**** EXCERPTED DATA

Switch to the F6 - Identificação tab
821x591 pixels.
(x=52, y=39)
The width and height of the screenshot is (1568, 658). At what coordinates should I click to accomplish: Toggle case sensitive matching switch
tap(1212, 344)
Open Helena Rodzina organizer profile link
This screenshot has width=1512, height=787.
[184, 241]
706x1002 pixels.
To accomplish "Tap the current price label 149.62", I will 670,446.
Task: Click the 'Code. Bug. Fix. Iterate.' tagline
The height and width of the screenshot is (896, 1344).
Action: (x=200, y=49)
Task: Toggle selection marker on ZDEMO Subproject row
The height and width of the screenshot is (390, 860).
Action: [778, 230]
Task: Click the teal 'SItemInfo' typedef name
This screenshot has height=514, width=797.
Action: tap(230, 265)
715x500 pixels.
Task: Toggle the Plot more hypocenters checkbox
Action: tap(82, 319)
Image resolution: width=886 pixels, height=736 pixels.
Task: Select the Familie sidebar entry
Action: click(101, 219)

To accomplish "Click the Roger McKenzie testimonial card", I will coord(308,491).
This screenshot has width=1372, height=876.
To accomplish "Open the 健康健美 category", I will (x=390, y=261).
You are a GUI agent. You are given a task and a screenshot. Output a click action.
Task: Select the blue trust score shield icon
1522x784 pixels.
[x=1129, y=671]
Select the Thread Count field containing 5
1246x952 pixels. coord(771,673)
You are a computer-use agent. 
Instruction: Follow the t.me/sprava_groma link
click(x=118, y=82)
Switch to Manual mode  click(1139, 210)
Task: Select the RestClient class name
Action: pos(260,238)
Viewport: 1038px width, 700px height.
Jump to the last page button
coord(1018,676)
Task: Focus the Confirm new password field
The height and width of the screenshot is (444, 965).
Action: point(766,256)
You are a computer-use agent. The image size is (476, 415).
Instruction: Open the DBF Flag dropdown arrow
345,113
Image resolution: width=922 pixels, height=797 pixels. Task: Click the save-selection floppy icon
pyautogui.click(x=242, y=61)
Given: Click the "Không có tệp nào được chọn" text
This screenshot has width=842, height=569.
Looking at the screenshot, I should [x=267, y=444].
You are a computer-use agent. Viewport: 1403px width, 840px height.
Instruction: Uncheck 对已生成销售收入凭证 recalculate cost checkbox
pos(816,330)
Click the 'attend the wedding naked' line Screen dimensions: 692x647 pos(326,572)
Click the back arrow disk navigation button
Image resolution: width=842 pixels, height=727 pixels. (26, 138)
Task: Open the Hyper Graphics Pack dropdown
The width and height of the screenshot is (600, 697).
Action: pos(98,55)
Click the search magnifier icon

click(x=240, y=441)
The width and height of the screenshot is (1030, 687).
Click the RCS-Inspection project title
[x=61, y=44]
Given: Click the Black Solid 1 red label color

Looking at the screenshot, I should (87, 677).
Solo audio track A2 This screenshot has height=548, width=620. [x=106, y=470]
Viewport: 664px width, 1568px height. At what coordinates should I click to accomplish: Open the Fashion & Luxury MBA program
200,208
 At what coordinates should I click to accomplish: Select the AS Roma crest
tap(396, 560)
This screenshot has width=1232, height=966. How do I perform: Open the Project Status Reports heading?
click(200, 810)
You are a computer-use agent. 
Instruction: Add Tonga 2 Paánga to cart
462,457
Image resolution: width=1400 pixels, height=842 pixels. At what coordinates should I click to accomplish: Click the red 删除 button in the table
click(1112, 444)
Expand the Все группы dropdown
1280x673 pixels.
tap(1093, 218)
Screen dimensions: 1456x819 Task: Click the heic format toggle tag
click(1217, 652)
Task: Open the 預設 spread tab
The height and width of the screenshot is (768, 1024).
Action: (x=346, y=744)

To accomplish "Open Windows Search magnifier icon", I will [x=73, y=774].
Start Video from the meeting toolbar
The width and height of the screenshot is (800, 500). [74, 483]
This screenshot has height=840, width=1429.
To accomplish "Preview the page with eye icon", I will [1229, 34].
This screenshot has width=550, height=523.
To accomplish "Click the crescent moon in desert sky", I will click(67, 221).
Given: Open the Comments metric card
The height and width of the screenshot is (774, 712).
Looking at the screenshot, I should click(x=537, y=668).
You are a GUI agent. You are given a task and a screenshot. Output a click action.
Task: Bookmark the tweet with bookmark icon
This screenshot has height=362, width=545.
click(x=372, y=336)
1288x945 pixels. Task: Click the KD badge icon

********

> _EXERCISE INSTRUCTIONS_
Reproduce the lines verbatim, from the first line of the records through the line containing "Action: (x=200, y=49)", inclusive.

> _OUTPUT FOR THIS TASK_
Switch to the F6 - Identificação tab
821x591 pixels.
(x=52, y=39)
The width and height of the screenshot is (1568, 658). At what coordinates should I click to accomplish: Toggle case sensitive matching switch
tap(1212, 344)
Open Helena Rodzina organizer profile link
This screenshot has width=1512, height=787.
[184, 241]
706x1002 pixels.
To accomplish "Tap the current price label 149.62", I will 670,446.
Task: Click the 'Code. Bug. Fix. Iterate.' tagline
The height and width of the screenshot is (896, 1344).
Action: (x=200, y=49)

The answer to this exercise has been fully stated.